Delivering what The Times describes as “an explicit warning” to her MPs, she said that replacing her as leader and choosing a hard Brexit would derail these future spending plans, which could only happen once “we’ve secured a good Brexit deal for Britain”.
The PM’s speech “was clearly better than last year’s”, if only because “the set remained intact and no comedian handed her a P45”, says the London Evening Standard.
All the same, May definitely “goes home much stronger than when she arrived”, says The Guardian’s Andrew Sparrow.
At its heart, her speech was “a giant job interview for Tory MPs to keep her as leader beyond March... my future, in your hands”, says The Sun’s Tom Newton-Dunn.
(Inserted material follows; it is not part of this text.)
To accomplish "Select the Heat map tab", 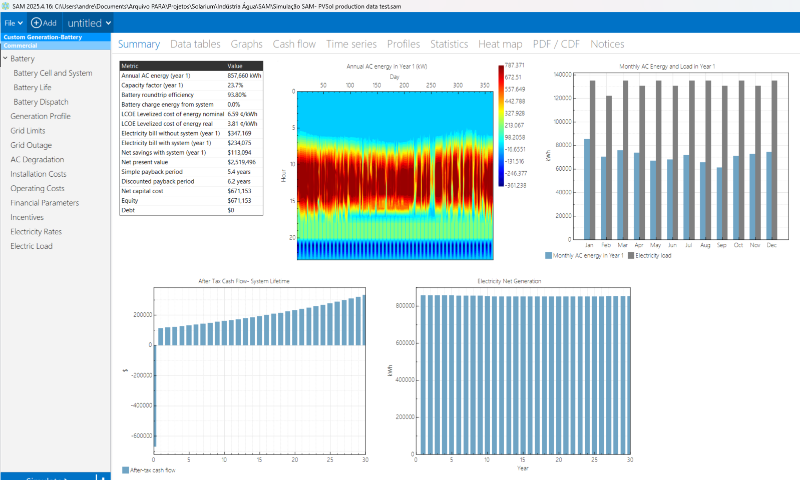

Alongside her rhetorical pledge to end austerity, there were two big policy announcements. The PM said there would be a “step change” in how cancer is diagnosed, with a strategy aimed at increasing the early detection rate, from around 50% today to 75% by 2028.
May’s second big announcement was plans to scrap the current cap on how much councils can borrow to fund the building of new houses, which she said “doesn’t make sense”. The move will be welcomed by campaigners, “who have long argued that lifting the cap will help stimulate more public building”, says the FT.
The PM also used her speech to take a swipe at Labour leader Jeremy Corbyn’s “bogus solutions” - but actually “did Corbyn the honour of hijacking his agenda”, says The Guardian’s Sparrow. The lifting of the housing cap has been a “long-standing Labour policy”, reports Sparrow, who claims that May has “belatedly realised that Corbyn is on the right side of public opinion on austerity”.
On the whole, though, the speech “was accomplished and bought May some time”, says The Times’ Tim Shipman. “Unfortunately for her, that might only be a fortnight as we await the EU’s next move,” he adds.
The Spectator’s James Forsyth agrees, saying that while May will “send activists home in better heart than they expected this morning”, the “European Council in two weeks time means Brexit will soon reassert itself”.